LE 60: Demonstrative Anaphors in Hindi Newspaper Reportage: a corpus-based study

Srija Sinha
University of British Columbia

The purpose of this study has been to investigate, using the methodology of corpus linguistics, the phenomenon of discourse anaphora in Hindi, focussing on demonstrative elements. This research also evaluates the potential effectiveness of an annotation scheme for Hindi, which is based on the distinctive-feature paradigm, and has been developed in this study relying essentially on Botley’s (2000) annotation scheme devised for English.

The study begins with a literature review, and an examination of approaches to demonstrative anaphors, which presents the key facts and points of interest concerning demonstrative forms in Hindi, and reviews an existing model (Botley, 2000).

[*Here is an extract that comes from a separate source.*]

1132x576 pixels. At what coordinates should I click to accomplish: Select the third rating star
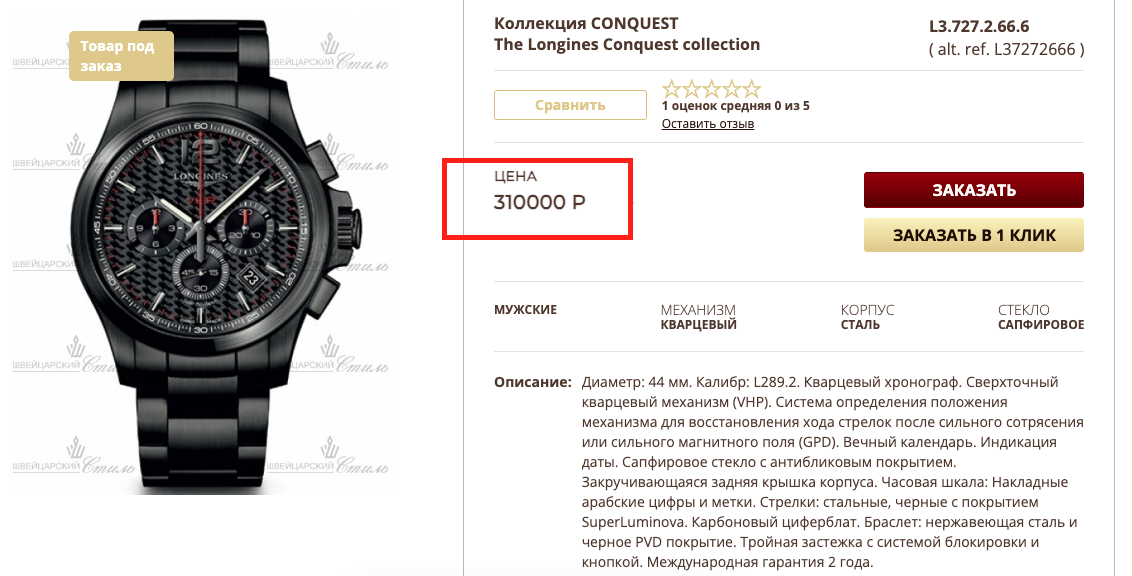[712, 89]
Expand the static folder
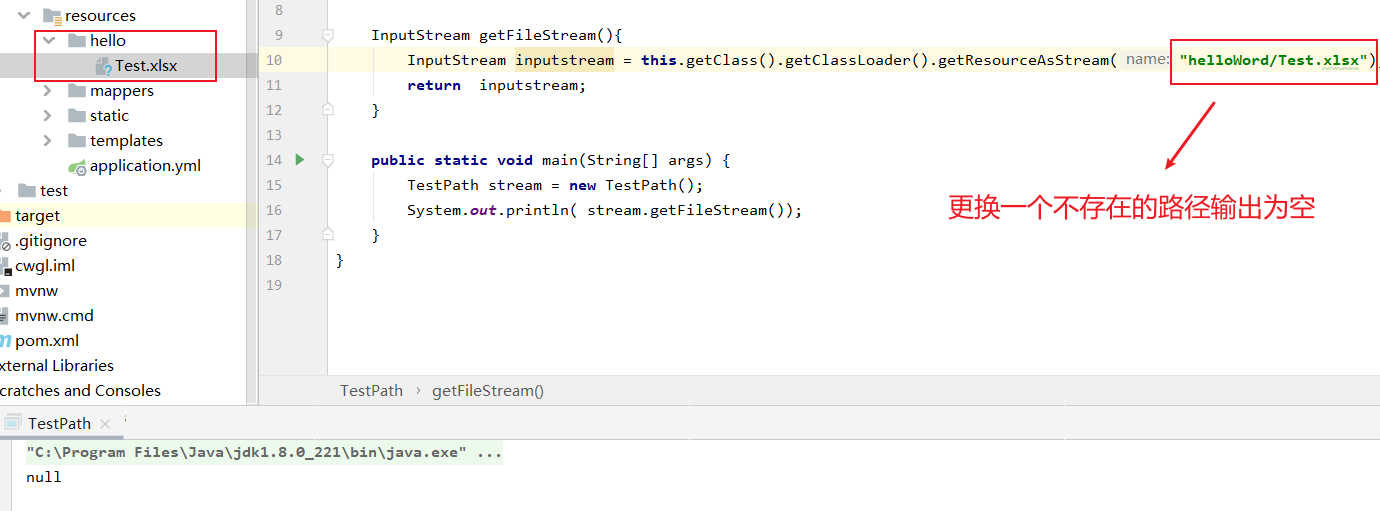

Botley’s work provides the blueprint for the annotation scheme for Hindi demonstratives used in this dissertation. A subsequent pilot study introduces refinements and alterations in the scheme for an adequate description of Hindi demonstratives, and shows how the use of this annotation scheme enables the categorization of demonstrative use with a high degree of precision, simultaneously highlighting key issues and limitations of the study. The study continues with a comprehensive and detailed report of the construction and annotation of a 100,000-word Hindi corpus, which is comprised of newspaper articles.

The annotated corpus is amenable to the application of quantitative methods. Statistical tests are carried out on it, and the results obtained are discussed in detail with regard to comparison of features. The statistical results on anaphoric use in Hindi are also compared and contrasted with the counts obtained for a comparable corpus of English, reported in Botley (2000). The primary goal is to develop an annotation scheme for Hindi to the extent that it is both useful, and usable, for further linguistic research, and to this end some key theoretical points are successfully examined, enhanced by a statistical perspective. The superiority of corpus-based research is demonstrated, and the inextricable link between theory and data highlighted.

ISBN 9783895860348. Linguistics Edition 60. 153pp. 2007.